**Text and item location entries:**
★ ★ ★

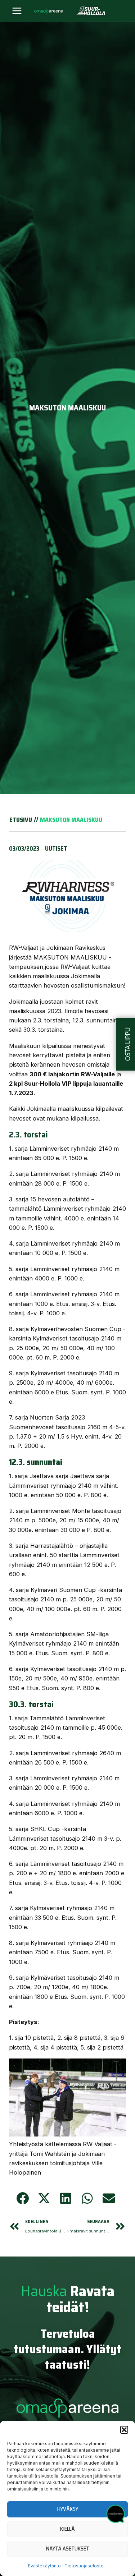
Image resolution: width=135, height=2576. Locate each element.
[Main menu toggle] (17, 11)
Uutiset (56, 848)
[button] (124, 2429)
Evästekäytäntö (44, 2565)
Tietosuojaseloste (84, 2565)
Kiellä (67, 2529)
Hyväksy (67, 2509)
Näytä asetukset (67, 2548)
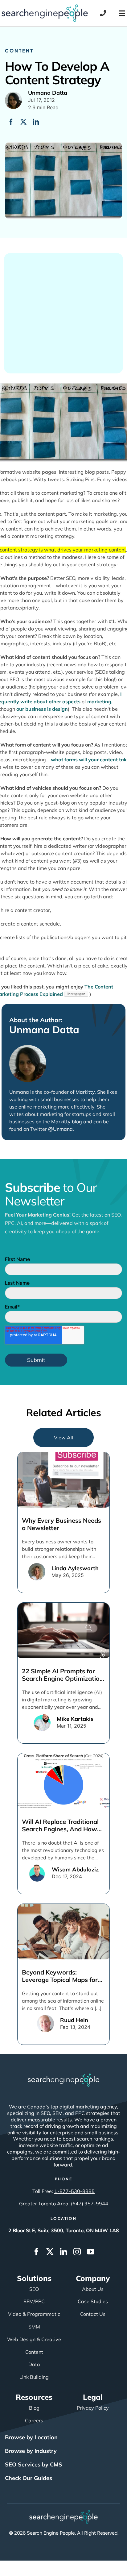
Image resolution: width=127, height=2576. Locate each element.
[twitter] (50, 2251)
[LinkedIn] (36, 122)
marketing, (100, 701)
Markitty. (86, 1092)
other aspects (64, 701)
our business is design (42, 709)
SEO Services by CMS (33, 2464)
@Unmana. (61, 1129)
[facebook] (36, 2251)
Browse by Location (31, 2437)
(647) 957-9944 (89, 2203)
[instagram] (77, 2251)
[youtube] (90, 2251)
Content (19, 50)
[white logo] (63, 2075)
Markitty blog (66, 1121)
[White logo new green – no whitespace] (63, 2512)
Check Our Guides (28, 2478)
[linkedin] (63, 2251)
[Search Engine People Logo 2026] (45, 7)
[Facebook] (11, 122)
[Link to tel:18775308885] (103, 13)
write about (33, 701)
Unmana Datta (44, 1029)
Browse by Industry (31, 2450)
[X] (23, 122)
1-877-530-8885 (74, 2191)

★ ★ ★

Convert all of the material above into a numbered list with one line per entry, skipping blank lines and leaving out the pictures.

1. Image resolution: width=135, height=2576. Locate each element.
2. [Main menu toggle] (17, 11)
3. Uutiset (56, 848)
4. [button] (124, 2429)
5. Evästekäytäntö (44, 2565)
6. Tietosuojaseloste (84, 2565)
7. Kiellä (67, 2529)
8. Hyväksy (67, 2509)
9. Näytä asetukset (67, 2548)
10. Image resolution: width=127, height=2576. Locate each element.
11. [twitter] (50, 2251)
12. [LinkedIn] (36, 122)
13. marketing, (100, 701)
14. Markitty. (86, 1092)
15. other aspects (64, 701)
16. our business is design (42, 709)
17. SEO Services by CMS (33, 2464)
18. @Unmana. (61, 1129)
19. [facebook] (36, 2251)
20. Browse by Location (31, 2437)
21. (647) 957-9944 (89, 2203)
22. [instagram] (77, 2251)
23. [youtube] (90, 2251)
24. Content (19, 50)
25. [white logo] (63, 2075)
26. Markitty blog (66, 1121)
27. [White logo new green – no whitespace] (63, 2512)
28. Check Our Guides (28, 2478)
29. [linkedin] (63, 2251)
30. [Search Engine People Logo 2026] (45, 7)
31. [Facebook] (11, 122)
32. [Link to tel:18775308885] (103, 13)
33. write about (33, 701)
34. Unmana Datta (44, 1029)
35. Browse by Industry (31, 2450)
36. [X] (23, 122)
37. 1-877-530-8885 (74, 2191)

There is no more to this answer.